Material to process:
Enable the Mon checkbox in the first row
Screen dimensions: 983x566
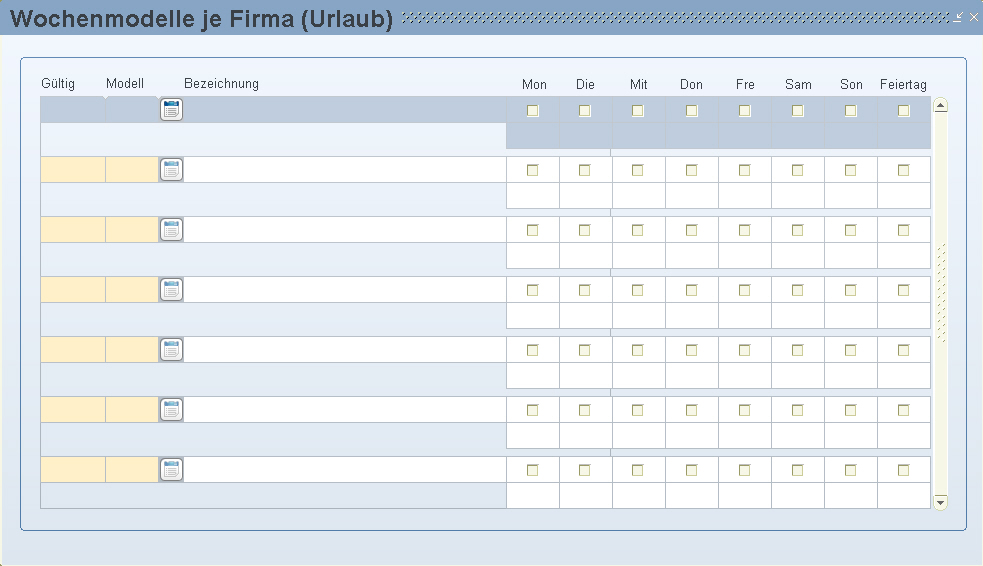coord(533,111)
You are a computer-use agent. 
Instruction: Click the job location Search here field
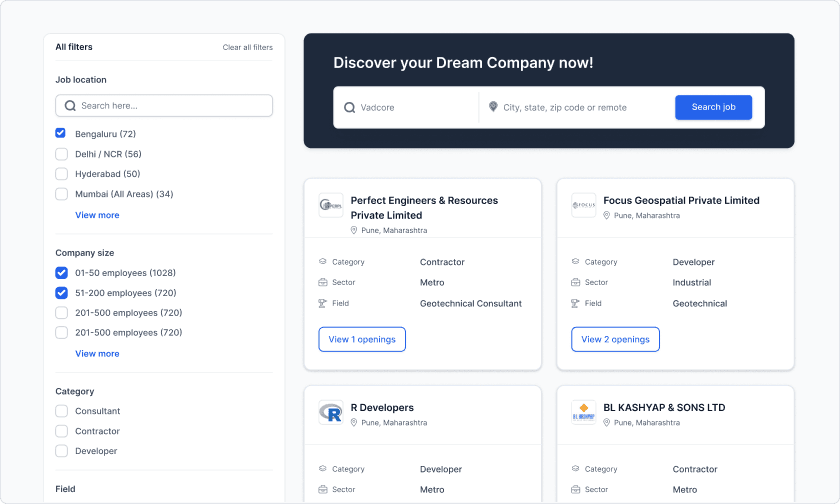[170, 106]
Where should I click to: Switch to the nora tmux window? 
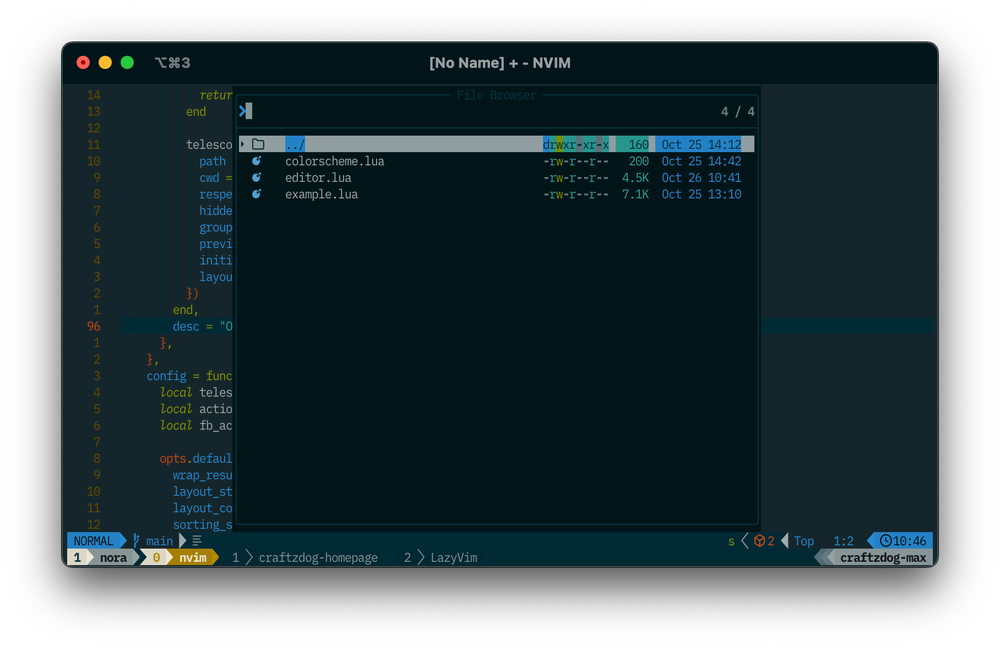point(113,557)
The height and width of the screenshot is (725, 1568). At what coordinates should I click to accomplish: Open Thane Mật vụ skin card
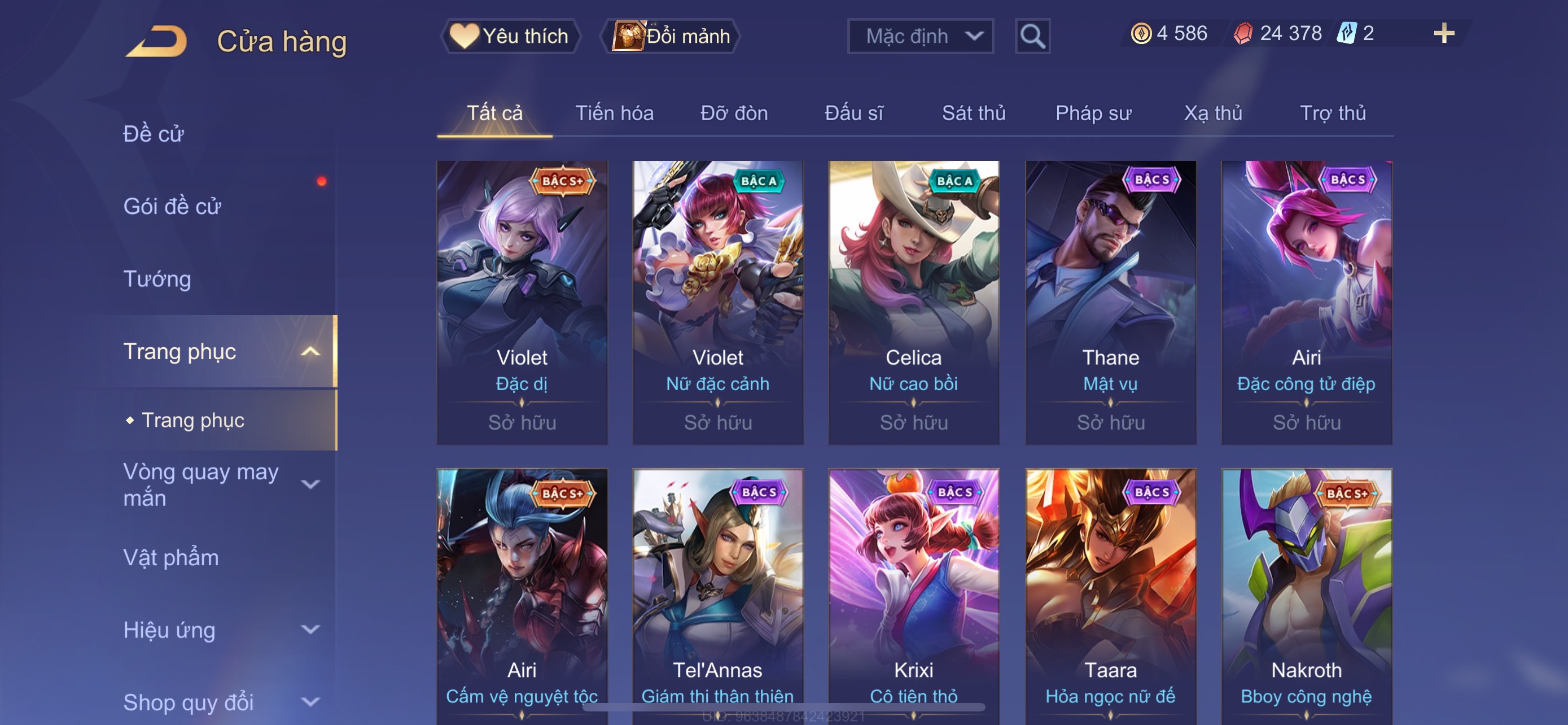[x=1110, y=303]
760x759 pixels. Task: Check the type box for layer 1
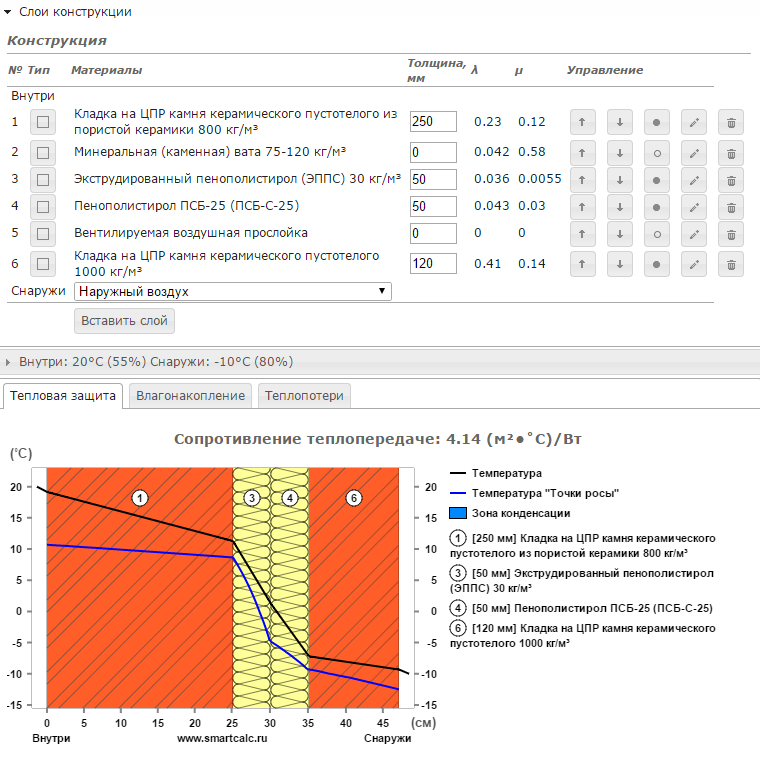[43, 122]

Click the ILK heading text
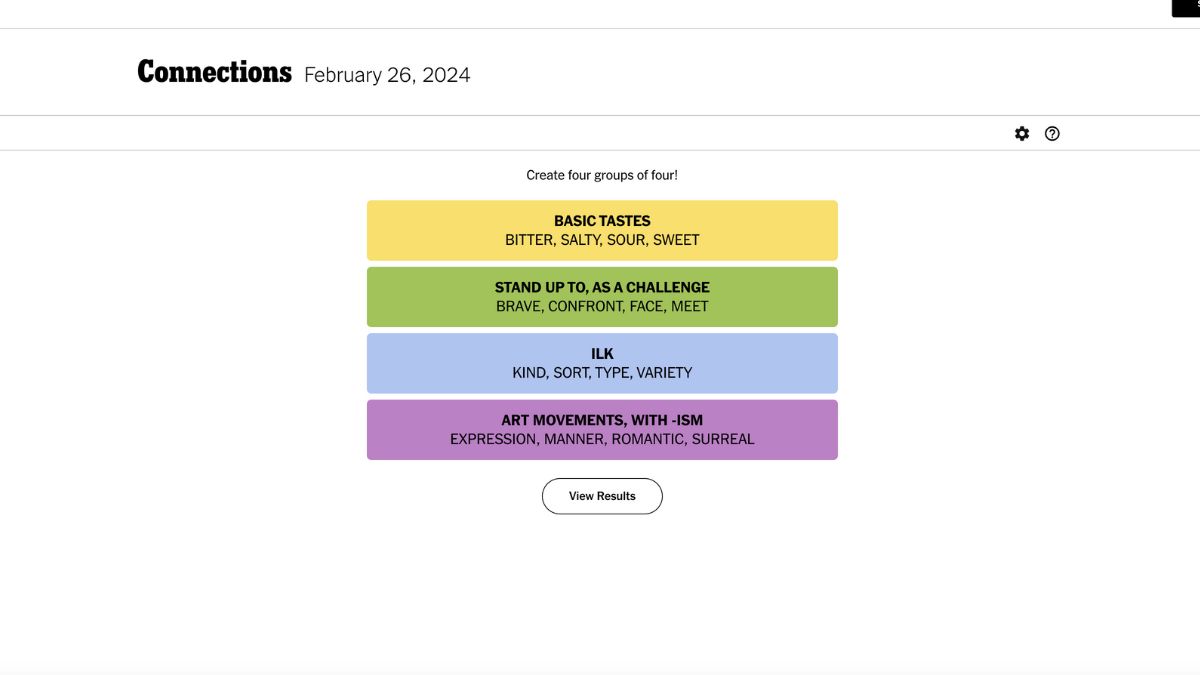[602, 354]
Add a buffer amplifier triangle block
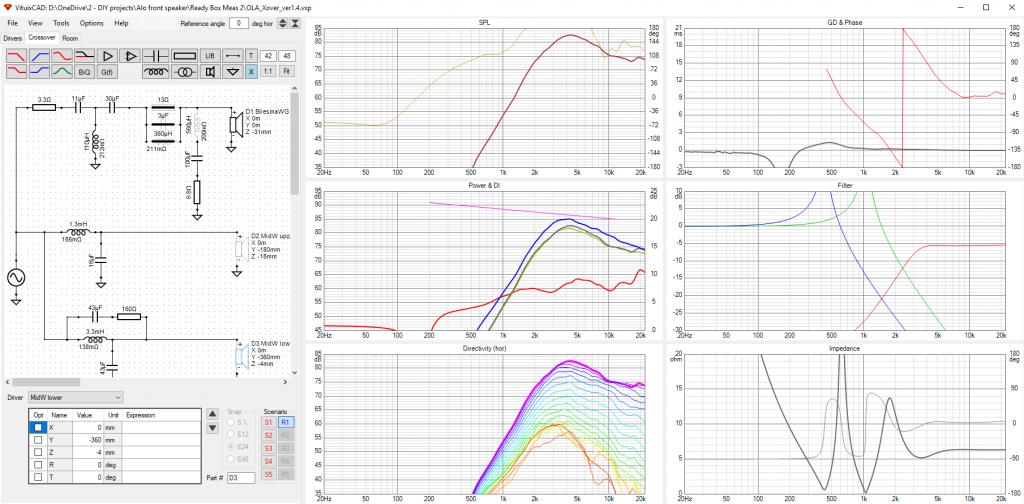Screen dimensions: 1024x504 108,55
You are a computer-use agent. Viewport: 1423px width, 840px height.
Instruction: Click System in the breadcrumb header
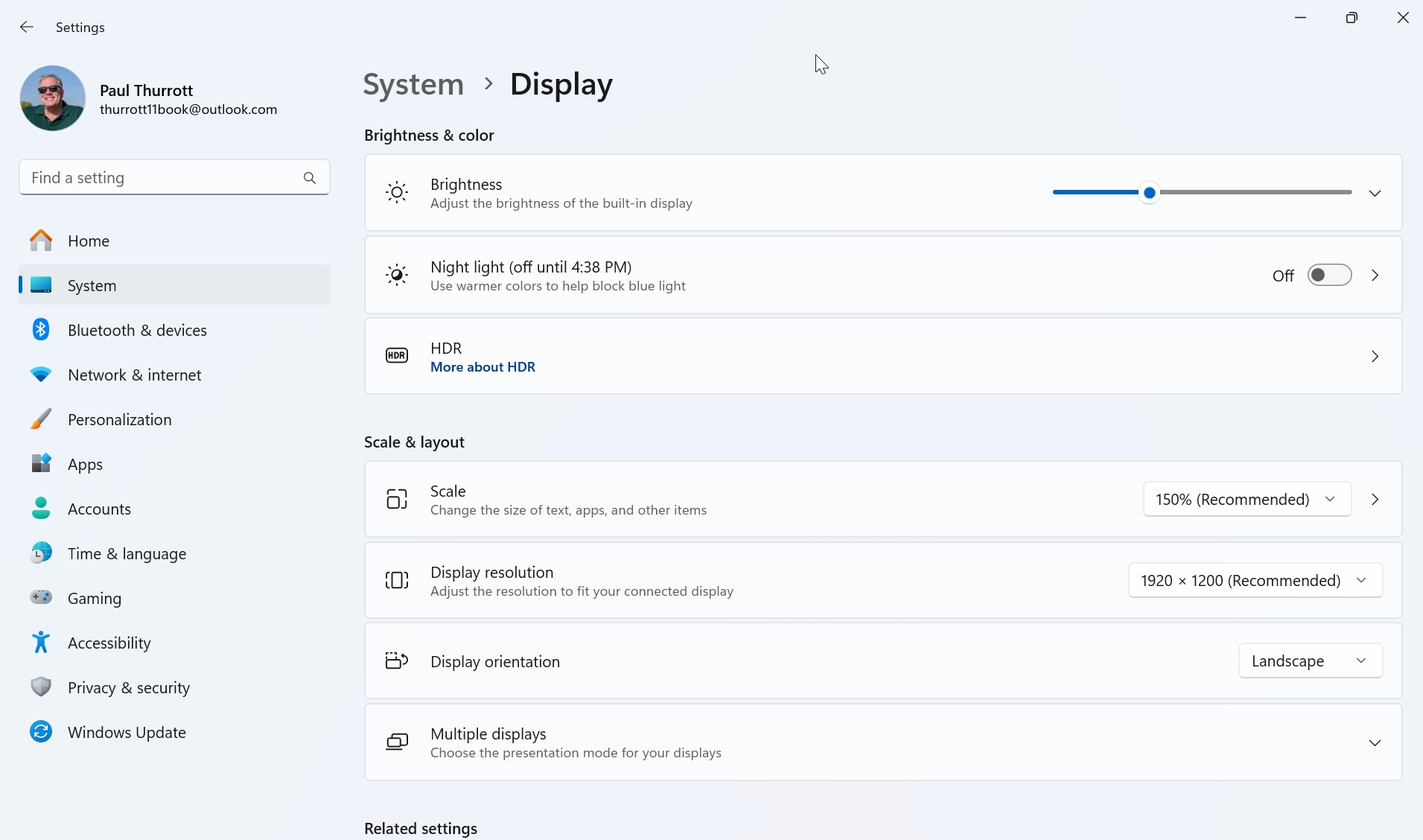[413, 84]
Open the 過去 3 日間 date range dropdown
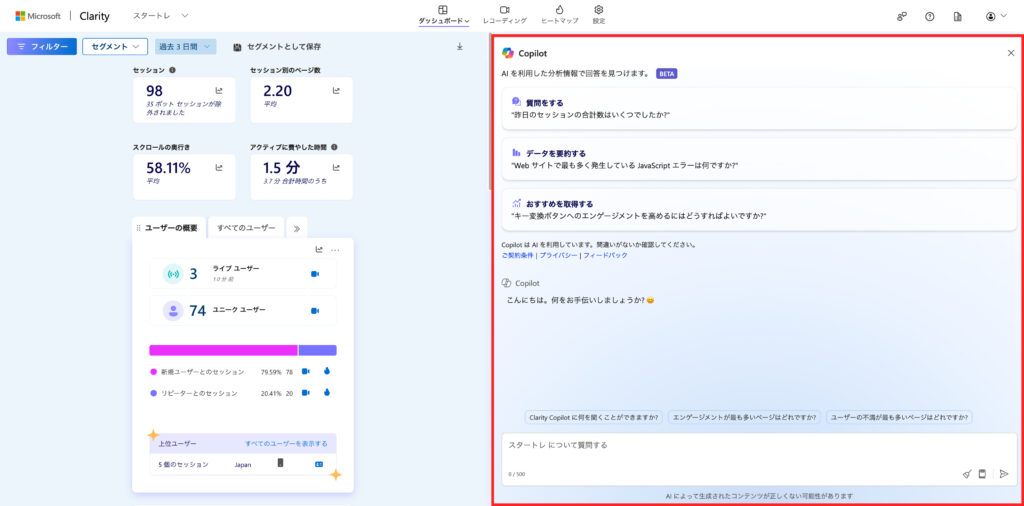The image size is (1024, 506). click(185, 46)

Exercise: Your answer should reproduce every line of the data verbatim and include no images.

Task solution:
Enable the Mon checkbox in the first row
Screen dimensions: 983x566
coord(533,111)
You are a computer-use agent. 
Instruction: Click the job location Search here field
[170, 106]
Where should I click to: Switch to the nora tmux window? 
point(113,557)
The height and width of the screenshot is (725, 1568). At what coordinates should I click to accomplish: Open Thane Mật vụ skin card
[x=1110, y=303]
760x759 pixels. Task: Check the type box for layer 1
[43, 122]

Click the ILK heading text
[602, 354]
Add a buffer amplifier triangle block
Screen dimensions: 1024x504 108,55
You are a computer-use agent. Viewport: 1423px width, 840px height.
Instruction: Click System in the breadcrumb header
[413, 84]
Open the 過去 3 日間 date range dropdown
The image size is (1024, 506). click(185, 46)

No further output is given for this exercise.